If the test fails, you will see output similar to the following:
onetwothreespaceHellospaceMottospace
Resolving the problem
Because of the IBM SDK's use of Java IO for text and font conversion, these transformation issues occur. The solution is to force the Java Virtual Machine (JVM) to use the Java NIO libraries for extracting text. Add this JVM argument to resolve the problem:
-Dibm.stream.nio=true
I am getting a MalformedInputException. How can I resolve this?
This exception does not alter the resulting string, which is output after the exception. Java IO is designed to throw exceptions when errors are reported. By switching to NIO, these exceptions would be caught and not reported to the log.
You can resolve these errors by forcing NIO, but there is an alternative. Check the environment variable LANG to see if it set to UTF-8. It may read something like this:
# echo $LANG
en_US.UTF-8
Alter the variable and remove the .UTF-8 appended to the end of the string.
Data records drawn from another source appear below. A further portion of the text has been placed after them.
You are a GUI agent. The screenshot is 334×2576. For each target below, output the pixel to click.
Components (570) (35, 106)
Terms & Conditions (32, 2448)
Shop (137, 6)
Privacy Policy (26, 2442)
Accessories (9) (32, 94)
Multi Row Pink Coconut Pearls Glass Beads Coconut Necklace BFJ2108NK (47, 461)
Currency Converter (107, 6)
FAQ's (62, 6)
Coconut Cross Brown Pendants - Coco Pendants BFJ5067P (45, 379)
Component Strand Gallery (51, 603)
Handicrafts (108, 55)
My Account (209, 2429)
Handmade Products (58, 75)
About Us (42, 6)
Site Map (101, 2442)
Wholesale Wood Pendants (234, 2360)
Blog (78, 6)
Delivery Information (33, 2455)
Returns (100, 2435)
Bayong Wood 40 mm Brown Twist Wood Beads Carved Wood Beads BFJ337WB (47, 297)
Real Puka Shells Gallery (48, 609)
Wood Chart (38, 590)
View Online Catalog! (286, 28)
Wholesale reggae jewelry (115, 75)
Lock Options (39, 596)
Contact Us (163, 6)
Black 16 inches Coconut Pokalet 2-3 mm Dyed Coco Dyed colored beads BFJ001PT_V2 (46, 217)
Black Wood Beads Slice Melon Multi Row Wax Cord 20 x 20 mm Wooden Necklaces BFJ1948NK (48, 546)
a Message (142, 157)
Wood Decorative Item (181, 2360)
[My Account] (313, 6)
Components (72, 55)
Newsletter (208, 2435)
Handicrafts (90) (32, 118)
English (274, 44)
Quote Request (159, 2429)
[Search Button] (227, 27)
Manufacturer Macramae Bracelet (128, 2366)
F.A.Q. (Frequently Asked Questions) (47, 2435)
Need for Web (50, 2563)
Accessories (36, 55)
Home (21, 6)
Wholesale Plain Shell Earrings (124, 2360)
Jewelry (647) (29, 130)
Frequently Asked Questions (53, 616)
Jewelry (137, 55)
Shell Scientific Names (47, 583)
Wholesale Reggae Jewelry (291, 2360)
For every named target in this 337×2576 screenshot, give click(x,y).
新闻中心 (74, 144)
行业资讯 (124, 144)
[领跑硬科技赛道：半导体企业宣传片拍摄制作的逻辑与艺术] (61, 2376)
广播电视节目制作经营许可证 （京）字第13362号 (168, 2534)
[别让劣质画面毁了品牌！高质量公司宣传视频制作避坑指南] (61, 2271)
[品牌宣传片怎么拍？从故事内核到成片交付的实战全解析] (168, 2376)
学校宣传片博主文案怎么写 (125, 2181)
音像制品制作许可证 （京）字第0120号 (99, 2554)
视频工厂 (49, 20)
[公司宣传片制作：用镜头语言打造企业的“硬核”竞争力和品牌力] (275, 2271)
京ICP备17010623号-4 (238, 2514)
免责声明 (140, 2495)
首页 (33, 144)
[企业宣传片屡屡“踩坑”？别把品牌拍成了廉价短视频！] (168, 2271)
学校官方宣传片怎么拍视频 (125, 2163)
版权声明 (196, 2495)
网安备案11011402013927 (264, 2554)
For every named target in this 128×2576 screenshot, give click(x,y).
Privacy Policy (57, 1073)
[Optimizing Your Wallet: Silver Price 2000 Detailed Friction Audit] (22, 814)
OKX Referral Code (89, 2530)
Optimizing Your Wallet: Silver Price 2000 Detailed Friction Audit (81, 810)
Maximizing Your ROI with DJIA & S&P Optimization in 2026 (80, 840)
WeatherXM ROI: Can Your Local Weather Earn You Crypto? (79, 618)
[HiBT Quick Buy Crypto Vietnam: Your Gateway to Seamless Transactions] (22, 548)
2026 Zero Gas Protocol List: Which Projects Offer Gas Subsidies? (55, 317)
From the command prompt on UNIX and Linux, you can type the following:
# export LANG=en_US
Alternatively, you can add this environment variable from the administration console.
MalformedInputException may also occur when running your application on WebSphere Application Server and would be output to the standard error.
Why is Java IO used for converting text?
Java IO is retained in the IBM SDK for performance reasons instead of using NIO, or New IO. By design, Java IO will throw exceptions when errors are encountered, such as the MalformedInputExcpetion error, while NIO will not.
The JVM can be forced to use NIO if the JVM argument is used as stated above.
Does the Oracle JDK suffer similar problems?
Since the Oracle JDK uses NIO by default, this issue does not occur when running WebSphere Application Server on Solaris and HP-UX.
【参考】IBM sun.io.MalformedInputException and text encoding conversions transforms numerals to their word equivalents - United States的更多相关文章
- c#字符编码,System.Text.Encoding类,字符编码大全:如Unicode编码、GB18030、UTF-8,UTF-7,GB2312,ASCII,UTF32,Big5
本页列出来目前window下所有支持的字符编码 ---c#通过 System.Text.Encoding.GetEncodings()获取,里面可以对其进行查询,筛选,对同一个字符,在不同编码进行查 ...
- System.Text.Encoding.Default
string strTmp = "abcdefg某某某";int i= System.Text.Encoding.Default.GetBytes(strTmp).Length;/ ...
- java.io.IOException: Malformed \uxxxx encoding.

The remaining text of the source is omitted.